WHY FESS UP: While the most likely culprit is an enlarged prostate gland, you need to rule out prostate cancer, which shares symptoms. Plus, addressing the problem will improve your (and your partner’s) quality of sleep and life. Untreated symptoms only rise with age.
SIGNS: The prostate gland gets larger with age, starting in your 40s. This can block normal flow from your bladder or urethra (urinary tract). That leads to a slower, delayed or intermittent urine stream, incomplete emptying and dribbling. An infection of the prostate, bladder, urinary tract and kidney also may be to blame. Its signals include urgent, frequent and nocturnal need to pee.
HOW COMMON: One-third of men are bothered by symptoms by age 60 and half by age 80.
DIAGNOSIS: Your doctor can rule out cancer with a PSA (prostate specific antigen) blood test, digital rectal exam or a study of your urine for residuals.

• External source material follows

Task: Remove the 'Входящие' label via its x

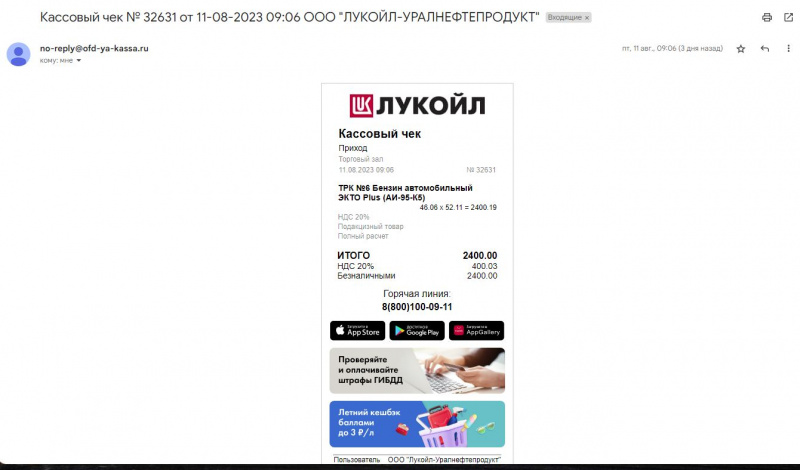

TREATMENT: Medications, minimally invasive therapy or surgery can relieve symptoms.
"Could I have prostate cancer?
WHY FESS UP: Urinary problems also may signal prostate cancer.
SIGNS: Symptoms are similar to those for an enlarged prostate. See above.

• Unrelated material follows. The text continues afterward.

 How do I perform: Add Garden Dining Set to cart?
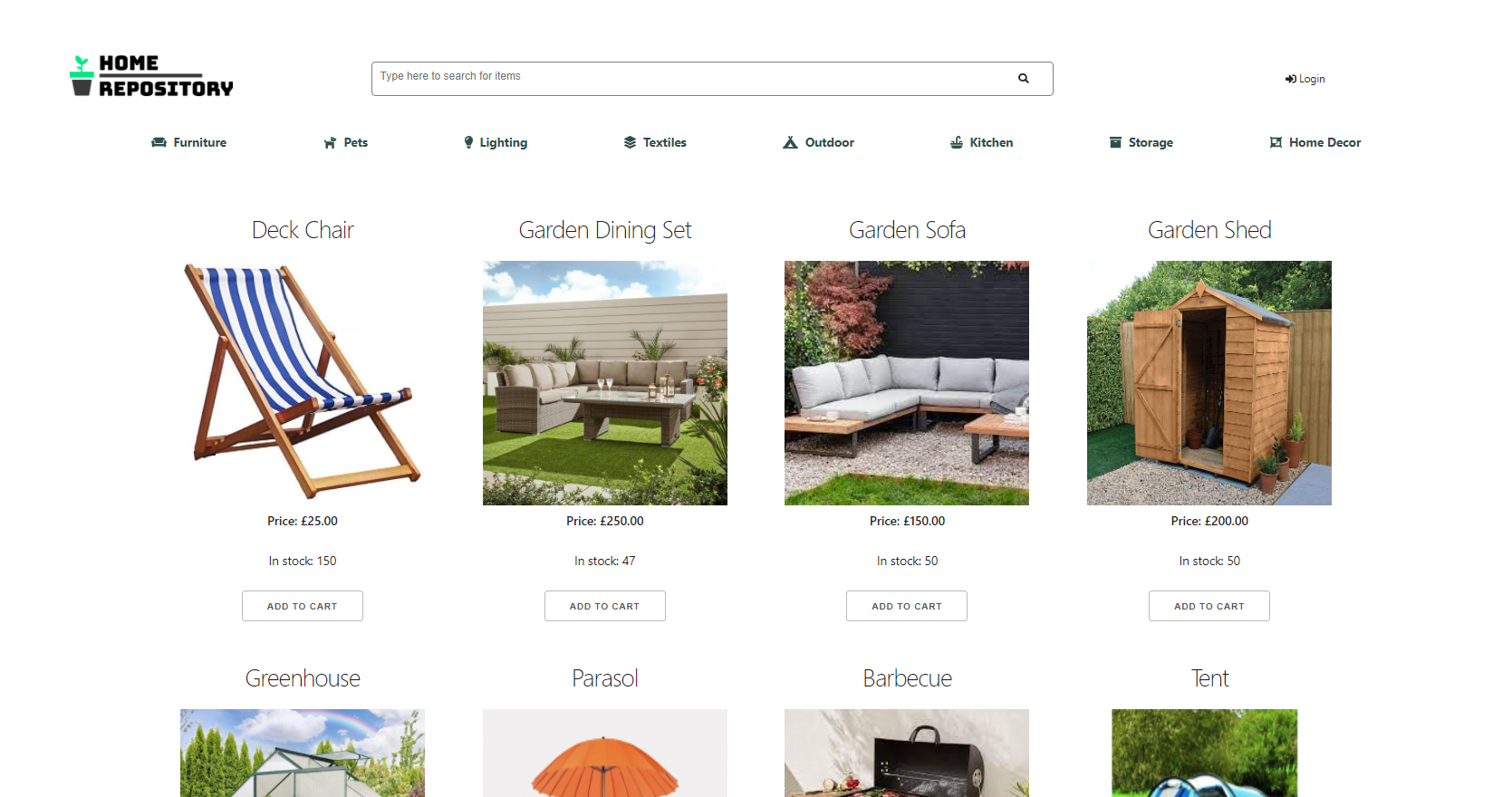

HOW COMMON: Ten percent of men will be diagnosed, though African- Americans and those with a family history of the disease are at greater risk. The likelihood of prostate cancer increases with age.

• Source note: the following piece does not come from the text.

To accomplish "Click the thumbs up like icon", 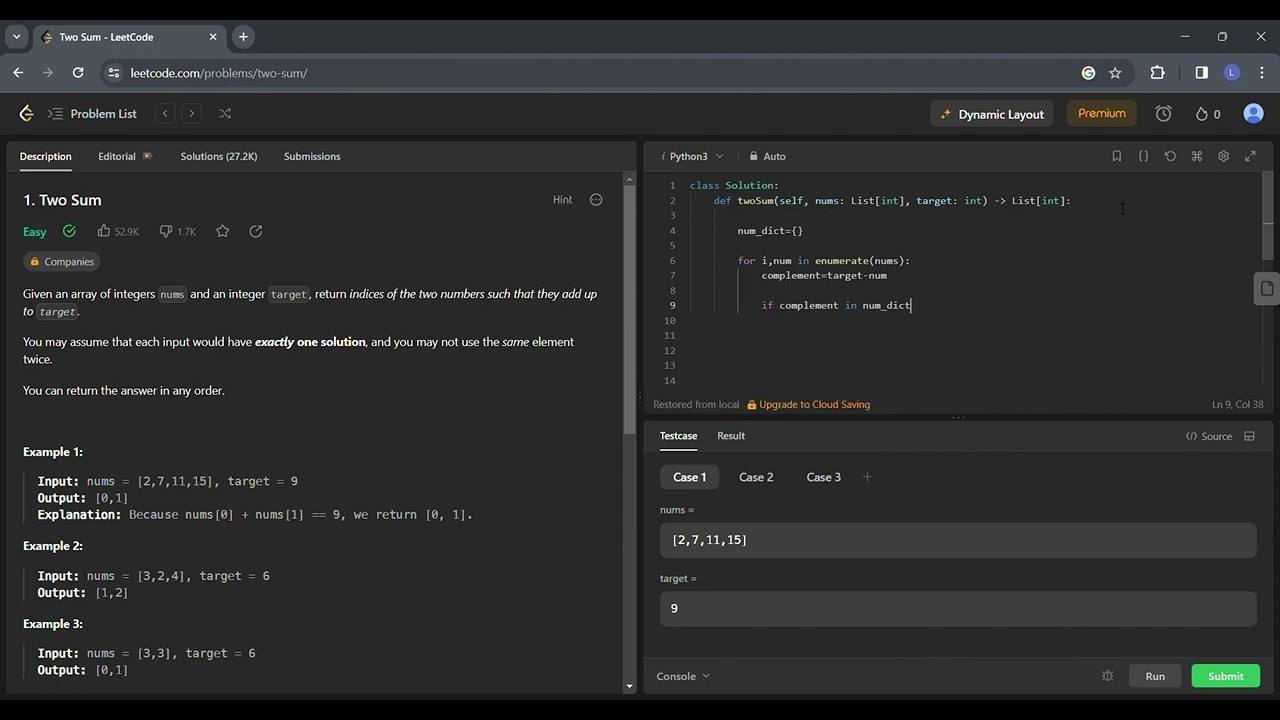I will tap(104, 231).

DIAGNOSIS: Men’s blood levels of prostate-specific antigen, or PSA, should be checked yearly. Any PSA over 4 is a concern for men, and a PSA below 3 in men younger than 50 is also concerning. So is a rise of 1 point or more from one year to the next. As with an enlarged prostate, digital exams or urine residuals can show cancer. Your urologist also may do a biopsy to screen for cancer cells.
TREATMENT: Prostate cancer grows slowly, so doctors may check you more regularly to see if further treatment is needed. Radioactive pellets (called brachytherapy) can be planted in the penis to kill cancerous cells. General radiation or removal of the prostate (prostatectomy) may be necessary.
"Why has my sex drive or energy dropped?"
WHY FESS UP: You may suffer low levels of the male hormone testosterone, which can be improved.
SIGNS: You may have less energy, sex drive and erections. You might also be sad, angry or less focused, or be gaining weight.
HOW COMMON: Testosterone fuels puberty, hairiness, lower voice and other signs of manhood. Levels dwindle gradually in all men, starting at age 30.
DIAGNOSIS: Blood tests reveal low hormone levels (hypogonadism), but a physical exam and X-rays also may be suggested to determine if your symptoms stem from diabetes, heart disease or a thyroid imbalance.
TREATMENT: Testosterone can be restored via creams, serums, injections or long-lasting pellets inserted beneath the skin of the lower back. But first, “you have to rule out prostate cancer,” Dr. Selzman says. “Otherwise, testosterone is like putting gasoline on the fire.”
"Why can't I get or keep an erection?"
WHY FESS UP: You don’t have to suffer. “If there’s a will, there’s a way. Don’t be embarrassed to ask somebody for help,” says Dr. Selzman. Also, hypertension, blocked arteries and other conditions may be to blame.
SIGNS: Erections may become less firm or frequent.
HOW COMMON: All men have the occasional bout of impotence, but incidence rises 10 percent per decade after age 40. Thus, 50 percent of men in their 50s and 60 percent of men in their 60s have some erectile dysfunction.
DIAGNOSIS: Blood tests and X-rays can screen for blocked blood vessels or other causes.
TREATMENT: Pills, injections, vacuum erection devices and penile prosthesis can restore function.